The long wait is finally over. On Tuesday, February 13, 2018, the pitchers and catchers of the Baltimore Orioles will report to Spring Training.
As many may know by now, the Orioles have three open spots open in their starting rotation. Penciled into the rotation are starters Kevin Gausman and Dylan Bundy. Behind them are a few unproven youngsters (right-handed pitcher Miguel Castro and the left-handed Nestor Cortes) and a few familiar faces who have made spot starts (left-handed pitcher Jayson Aquino, right-handed pitchers Mike Wright, Alec Asher and Gabriel Ynoa).
Castro is an interesting candidate for Baltimore, as he was originally starter when coming up through the Toronto Blue Jays organization. However, he has pitched the majority of his young Major League career as a reliever. Last season, Castro had his best season as a Major League pitcher, making 39 appearances, pitching to a 3.53 in 66.1 innings. One thing to look out for is the improvement of the 23-year old pitcher. In 2016, batters finished with a .295 average against Castro, in comparison to a .217 average in 2017.
Orioles Rule 5 draftee Cortes (22 years old) isn’t the hardest of throwers, with a fastball usually sitting around 88-90 mph, but he got the job done in the minor leagues. In five minor league seasons in the New York Yankees organization, Cortes has pitched to a 2.08 ERA in 324.1 innings. Cortes was at his best during his stay in Triple-A Scranton/Wilkes Barre, pitching to a 1.49 ERA in 48.1 innings.

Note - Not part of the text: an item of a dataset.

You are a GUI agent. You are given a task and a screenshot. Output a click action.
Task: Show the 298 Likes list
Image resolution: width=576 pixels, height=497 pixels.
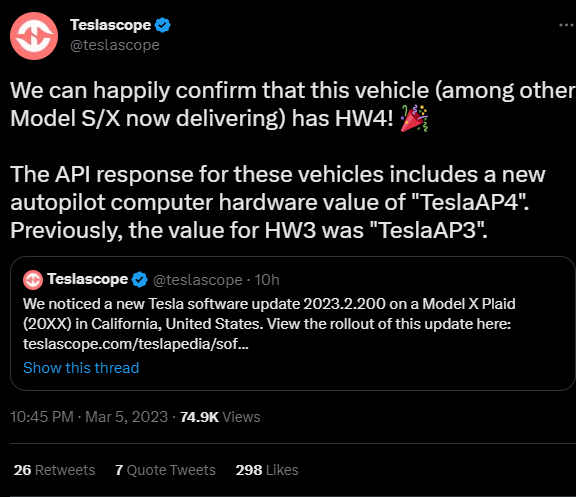[267, 470]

After a strong spring training, there was a thought that Aquino could have been one of Baltimore’s starters before last season began. However, Aquino had a rough 2017 season, pitching in just 13.1 innings and with an ERA of 7.43 with the Orioles. The 25-year old lefty is a non-roster invitee this Spring Training.
Wright, 28, was one of Baltimore’s top pitching prospects once upon a time. However, he has seen quite a bit of struggle during his time in the Majors, pitching to 5.86 ERA in 144.1 innings. Wright was used strictly as a reliever in 2017 with Baltimore, but it didn’t aid his ERA much (5.76). His strikeout per nine innings rate went up considerably (10.1 from 6.0 in 2016). This could be the last opportunity that he gets to right the ship.
Asher was used as both a starter and reliever in 2017, pitching to a 5.25 ERA in 60.0 innings pitched. Chances are the 26-year old righty will be a swingman, especially if Baltimore adds another starting pitcher.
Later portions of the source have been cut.